Once the virus was isolated, researchers went to work to defeat it. Molecular virologists started sequencing it. They examined the genetic code. Then researchers discovered the antibody test, which allowed for prompt diagnosis. They started experimenting with off-the-shelf compounds to see which might inhibit the virus. But it was by no means a straight line. There were false hopes, setbacks, and flat-out failures.

A promising drug, AZT, emerged from this work, and the medical community felt a sudden, uncharacteristic burst of hope that the disease might be reined in. But clinical trials and experience established that AZT lost effectiveness over time because the virus developed resistance to it. Researchers discovered the virus could replicate and mutate, getting around AZT. A setback, which led to a question.

How do we stop the mutation and replication?

Researchers tested more drugs and found that a cocktail of medications, if taken together, could backstop one another and prevent the virus from mutating. The new regime, approved in 1996, increased a patient’s expected remaining life from eight months to as much as fifty years. HIV/AIDS still kills, especially in poorer parts of the world. But decades of methodical research—slow questions—paid off. The disease is no longer an automatic death sentence.

Science bases itself on the measurable world. But we can incorporate its method into the way we ask and answer other types of questions to become more precise, more focused, and more accurate. We can slow down, pose our questions more deliberately, and bring more data and facts to the discussion. We can challenge our hypothesis and invite others to do the same in a conscious search for problems with our findings and assumptions.

Scientific questioning can be applied in business, in daily life, and in our communities. Imagine how much more interesting a staff meeting, corporate board retreat, or a policy debate might be if people brought up an idea they had tried to prove wrong before they concluded it was right.
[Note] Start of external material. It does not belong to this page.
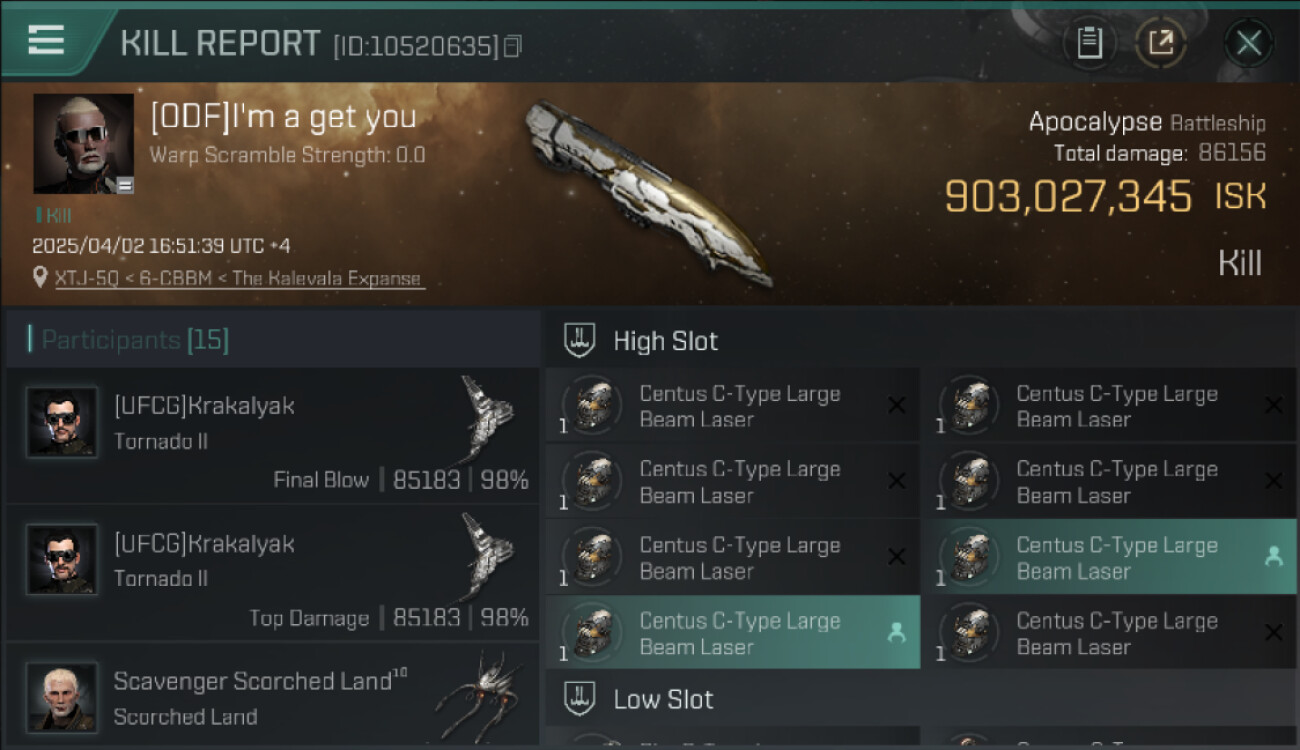Viewport: 1300px width, 750px height.
Task: Click the Apocalypse ship image
Action: click(x=650, y=190)

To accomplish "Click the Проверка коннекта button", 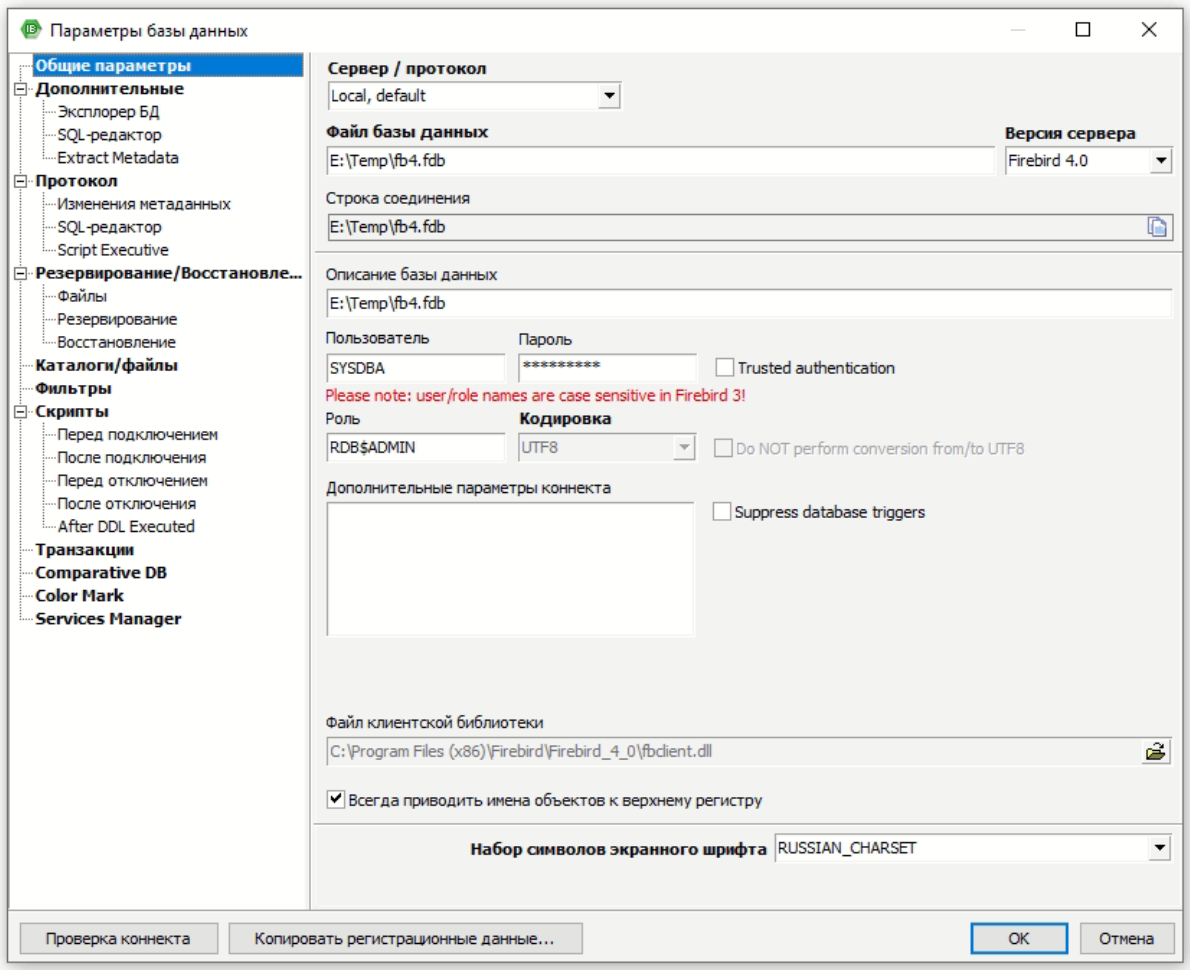I will click(x=117, y=939).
You’re thinking about putting money into your company because the competition is out-hustling you. What do your customers want? Where is the demand? What are they buying? As you answer these questions you develop a strategy—a hypothesis—that you can test.

You’re not sleeping well. You wake up at two in the morning or can’t get to sleep at all. Is it the caffeine, the food, or stress? Before you go to the doctor to do one of those involved sleep studies, what can you figure out on your own? How can you experiment to narrow down the cause of your own insomnia? Perhaps creating a spreadsheet or gathering your data on your own digital fitness tracker, which will tell you when you sleep and how you sleep, will help. Chart your caffeine and exercise, your diet, and your stress level to look for patterns. Come up with a hypothesis and test it.

From outer space to the subatomic particle, scientific questioning probes the real world, trying to figure out real mysteries. It relies on observation and measurement, and it demands patience. It is a humbling form of questioning because it is endless, dwarfed by the universe it seeks to decode.

After studying this line of inquiry, I find myself questioning differently. I think more deeply about what I can see for myself—the observable. I ask more about data, separating what I know from what I think I know. I want to hear more about uncertainty and how we explain and accommodate it. I ask:

What do we see and what do we actually know?

How do we know what we know and how might we explain it?

Could we be wrong, and what’s the next question to ask?